Eresken curbed his contempt lest it seep into the man’s unwitting perception. He reached through clouding tiredness and looming misgiving and dragged a memory of recent looting to the forefront of the man’s mind. He struck an echo from the guilty delight in such easy spoils and the relish of violence let loose. The man’s face lightened, all in no more time than it had taken Eresken to draw a long breath. The Elietimm considered thrusting deeper, but his own exhaustion and exasperation balked at further effort.

“Take the goods we recovered to the stores-master at the fess.” Eresken laid a friendly hand on the man’s shoulder. “When it’s all been noted, tell him you’ve my authority to take back the ale. We’ve won some mighty victories and I think we’re due a little celebration!”

“Misaen made you true gold!” The man shouted his extravagant approval to the bedraggled troops and Eresken muttered a complex chant beneath his breath. With that charm following him, the man’s renewed enthusiasm would be carried along by his words into the minds of any he spoke with. That should keep the fools from brooding on recent minor setbacks.

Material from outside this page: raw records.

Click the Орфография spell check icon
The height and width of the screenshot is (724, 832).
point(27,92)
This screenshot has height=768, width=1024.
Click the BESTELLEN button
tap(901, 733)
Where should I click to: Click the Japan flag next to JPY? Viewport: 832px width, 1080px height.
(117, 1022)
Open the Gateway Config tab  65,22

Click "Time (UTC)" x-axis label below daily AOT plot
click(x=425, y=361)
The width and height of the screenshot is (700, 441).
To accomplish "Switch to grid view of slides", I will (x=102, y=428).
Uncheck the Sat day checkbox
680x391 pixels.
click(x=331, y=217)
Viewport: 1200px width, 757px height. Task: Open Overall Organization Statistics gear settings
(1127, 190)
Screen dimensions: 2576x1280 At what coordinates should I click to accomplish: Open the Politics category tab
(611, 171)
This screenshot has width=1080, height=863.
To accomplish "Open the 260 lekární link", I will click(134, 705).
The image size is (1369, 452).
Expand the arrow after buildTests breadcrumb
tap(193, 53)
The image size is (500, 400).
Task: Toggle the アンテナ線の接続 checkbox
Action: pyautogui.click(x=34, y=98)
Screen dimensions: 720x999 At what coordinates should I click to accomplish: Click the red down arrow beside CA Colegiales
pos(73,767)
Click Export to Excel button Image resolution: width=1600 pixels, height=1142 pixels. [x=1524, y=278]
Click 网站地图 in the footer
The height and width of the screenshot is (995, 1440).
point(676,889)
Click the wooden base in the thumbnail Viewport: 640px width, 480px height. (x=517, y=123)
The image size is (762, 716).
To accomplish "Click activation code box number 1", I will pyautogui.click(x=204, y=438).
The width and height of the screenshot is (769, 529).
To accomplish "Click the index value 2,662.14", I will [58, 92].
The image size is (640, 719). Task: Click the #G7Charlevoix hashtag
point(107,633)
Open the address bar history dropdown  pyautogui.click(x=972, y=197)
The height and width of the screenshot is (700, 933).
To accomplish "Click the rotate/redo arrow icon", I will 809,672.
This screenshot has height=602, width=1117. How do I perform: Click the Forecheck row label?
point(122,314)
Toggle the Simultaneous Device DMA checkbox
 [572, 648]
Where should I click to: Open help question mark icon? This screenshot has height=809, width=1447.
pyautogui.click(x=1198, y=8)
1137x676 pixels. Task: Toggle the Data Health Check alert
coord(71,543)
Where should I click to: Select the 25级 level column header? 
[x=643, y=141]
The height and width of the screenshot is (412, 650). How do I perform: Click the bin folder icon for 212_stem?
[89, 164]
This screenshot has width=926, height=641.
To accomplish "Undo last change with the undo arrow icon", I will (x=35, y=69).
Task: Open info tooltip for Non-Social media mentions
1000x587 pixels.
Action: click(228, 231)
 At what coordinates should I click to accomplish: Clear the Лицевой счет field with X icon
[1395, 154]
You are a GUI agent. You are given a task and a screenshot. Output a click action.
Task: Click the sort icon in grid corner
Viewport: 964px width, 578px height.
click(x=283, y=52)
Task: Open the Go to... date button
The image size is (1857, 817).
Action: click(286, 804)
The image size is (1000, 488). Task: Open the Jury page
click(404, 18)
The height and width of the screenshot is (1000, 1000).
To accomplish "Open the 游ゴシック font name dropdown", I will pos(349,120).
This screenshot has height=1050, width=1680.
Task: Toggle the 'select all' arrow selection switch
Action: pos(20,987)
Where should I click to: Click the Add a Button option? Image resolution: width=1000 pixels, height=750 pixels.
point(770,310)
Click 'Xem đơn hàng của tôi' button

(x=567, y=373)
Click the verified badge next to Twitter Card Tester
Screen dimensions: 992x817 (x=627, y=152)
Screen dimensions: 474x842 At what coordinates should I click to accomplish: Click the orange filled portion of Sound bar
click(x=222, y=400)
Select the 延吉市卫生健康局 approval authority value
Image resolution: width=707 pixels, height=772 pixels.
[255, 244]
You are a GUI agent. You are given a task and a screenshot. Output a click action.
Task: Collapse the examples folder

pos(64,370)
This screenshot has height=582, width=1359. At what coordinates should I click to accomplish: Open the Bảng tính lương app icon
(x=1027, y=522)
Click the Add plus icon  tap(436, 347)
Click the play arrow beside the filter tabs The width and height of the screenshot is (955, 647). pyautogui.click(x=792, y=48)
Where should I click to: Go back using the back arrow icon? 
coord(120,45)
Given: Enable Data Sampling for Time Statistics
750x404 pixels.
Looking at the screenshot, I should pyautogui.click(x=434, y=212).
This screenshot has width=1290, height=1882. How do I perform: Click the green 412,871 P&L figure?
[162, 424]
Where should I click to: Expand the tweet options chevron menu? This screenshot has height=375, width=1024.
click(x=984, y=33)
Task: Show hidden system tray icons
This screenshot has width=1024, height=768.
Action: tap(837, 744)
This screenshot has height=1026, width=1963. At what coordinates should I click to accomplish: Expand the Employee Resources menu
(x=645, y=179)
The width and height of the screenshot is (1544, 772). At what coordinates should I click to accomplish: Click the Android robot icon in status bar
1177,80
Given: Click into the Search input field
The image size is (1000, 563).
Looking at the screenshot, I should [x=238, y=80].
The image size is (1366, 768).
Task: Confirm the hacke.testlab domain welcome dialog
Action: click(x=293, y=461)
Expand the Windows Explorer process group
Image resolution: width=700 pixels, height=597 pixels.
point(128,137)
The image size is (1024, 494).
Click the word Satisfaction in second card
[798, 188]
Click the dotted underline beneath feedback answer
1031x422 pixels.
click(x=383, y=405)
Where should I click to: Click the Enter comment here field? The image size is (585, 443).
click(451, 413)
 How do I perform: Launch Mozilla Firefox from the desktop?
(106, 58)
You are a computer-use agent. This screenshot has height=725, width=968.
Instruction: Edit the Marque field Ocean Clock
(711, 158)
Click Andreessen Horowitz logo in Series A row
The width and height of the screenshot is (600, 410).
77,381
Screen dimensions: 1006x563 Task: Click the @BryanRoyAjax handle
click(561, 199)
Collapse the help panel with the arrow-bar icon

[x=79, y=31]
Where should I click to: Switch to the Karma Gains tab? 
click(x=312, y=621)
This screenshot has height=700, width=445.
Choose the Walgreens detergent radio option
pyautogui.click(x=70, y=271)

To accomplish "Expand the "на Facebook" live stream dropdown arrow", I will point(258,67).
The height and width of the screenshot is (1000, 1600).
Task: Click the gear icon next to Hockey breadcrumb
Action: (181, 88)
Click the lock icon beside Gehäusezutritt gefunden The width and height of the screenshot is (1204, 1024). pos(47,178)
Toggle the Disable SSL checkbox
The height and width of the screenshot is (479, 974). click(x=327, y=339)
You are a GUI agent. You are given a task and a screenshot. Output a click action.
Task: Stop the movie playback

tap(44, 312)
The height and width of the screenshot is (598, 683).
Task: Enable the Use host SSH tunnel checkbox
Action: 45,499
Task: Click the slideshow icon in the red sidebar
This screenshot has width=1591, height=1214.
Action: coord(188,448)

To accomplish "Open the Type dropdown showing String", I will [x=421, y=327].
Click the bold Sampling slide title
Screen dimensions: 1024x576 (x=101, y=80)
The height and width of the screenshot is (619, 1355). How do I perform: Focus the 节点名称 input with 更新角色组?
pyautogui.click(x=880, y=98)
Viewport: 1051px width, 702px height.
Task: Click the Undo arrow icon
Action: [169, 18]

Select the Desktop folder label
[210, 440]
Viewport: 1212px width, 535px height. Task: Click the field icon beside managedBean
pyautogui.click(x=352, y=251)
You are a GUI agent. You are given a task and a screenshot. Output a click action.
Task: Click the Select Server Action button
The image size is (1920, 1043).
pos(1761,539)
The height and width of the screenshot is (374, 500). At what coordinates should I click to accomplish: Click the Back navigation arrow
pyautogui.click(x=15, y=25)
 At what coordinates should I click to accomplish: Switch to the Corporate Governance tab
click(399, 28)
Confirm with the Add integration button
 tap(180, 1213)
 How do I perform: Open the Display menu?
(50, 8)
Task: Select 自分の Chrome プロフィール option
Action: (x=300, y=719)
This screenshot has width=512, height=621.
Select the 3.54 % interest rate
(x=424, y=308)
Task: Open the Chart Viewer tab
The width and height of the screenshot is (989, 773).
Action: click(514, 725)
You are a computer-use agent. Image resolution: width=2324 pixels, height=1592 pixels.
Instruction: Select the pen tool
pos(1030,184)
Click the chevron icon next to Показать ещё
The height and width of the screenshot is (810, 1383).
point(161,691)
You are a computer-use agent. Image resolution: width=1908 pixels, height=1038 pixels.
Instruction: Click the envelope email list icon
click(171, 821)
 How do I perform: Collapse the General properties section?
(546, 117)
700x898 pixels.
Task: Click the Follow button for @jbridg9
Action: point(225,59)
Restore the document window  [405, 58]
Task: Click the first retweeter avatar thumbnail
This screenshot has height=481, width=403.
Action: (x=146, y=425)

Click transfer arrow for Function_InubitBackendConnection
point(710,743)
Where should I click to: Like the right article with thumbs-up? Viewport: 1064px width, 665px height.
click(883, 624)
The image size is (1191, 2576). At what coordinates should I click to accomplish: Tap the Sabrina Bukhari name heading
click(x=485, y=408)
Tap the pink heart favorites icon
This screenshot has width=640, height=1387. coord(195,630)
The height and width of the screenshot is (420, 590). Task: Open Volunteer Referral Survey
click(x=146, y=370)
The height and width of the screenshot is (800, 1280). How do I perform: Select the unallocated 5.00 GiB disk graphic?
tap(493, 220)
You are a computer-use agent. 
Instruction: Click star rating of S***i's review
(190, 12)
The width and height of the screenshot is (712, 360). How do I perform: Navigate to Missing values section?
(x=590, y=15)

The long column of laden men trudged across the bridge. Most were silent, many glum, faces set and shoulders bowed. They were just tired, Eresken decided; a good night’s sleep, a few days’ rest, Jeirran’s undoubted eloquence with the whisper of Elietimm enchantment running beneath it and he would have them marching down again to grind the Forest Folk beneath an iron heel. His stomach growled low but insistent at a tempting savor of frying onion. When had he last eaten?

Men burdened with litters and supporting the ungainly struggles of walking wounded had reached the bridge now. “Go straight to the fess,” Eresken told them, face concerned. “Sheltya will tend your hurts.” And soothe away memories of pain along with disloyalty stirred by the shock of injury, Aritane’s scruples be cursed.

Grazed and bruised faces lightened with gratitude. “Come on, I’ll walk with you.” Best to get these miserable failures out of sight. Bloodied stumps and gashed limbs would only spoil the goodwill mixed from a few looted barrels and some judicious manipulation of memory.

Crossing the bridge with the first of the litters, Eresken considered the simpletons gawking by their campfires. Could he enlist Aritane’s help in turning the thoughts of the more fatigued back to the rage that had first spurred them on? Eresken warned himself against demanding too much of her too soon. Aritane’s usefulness still depended on her cherishing the illusion that, though breaking her vows and defying her elders, she was still working for the greater good of her people.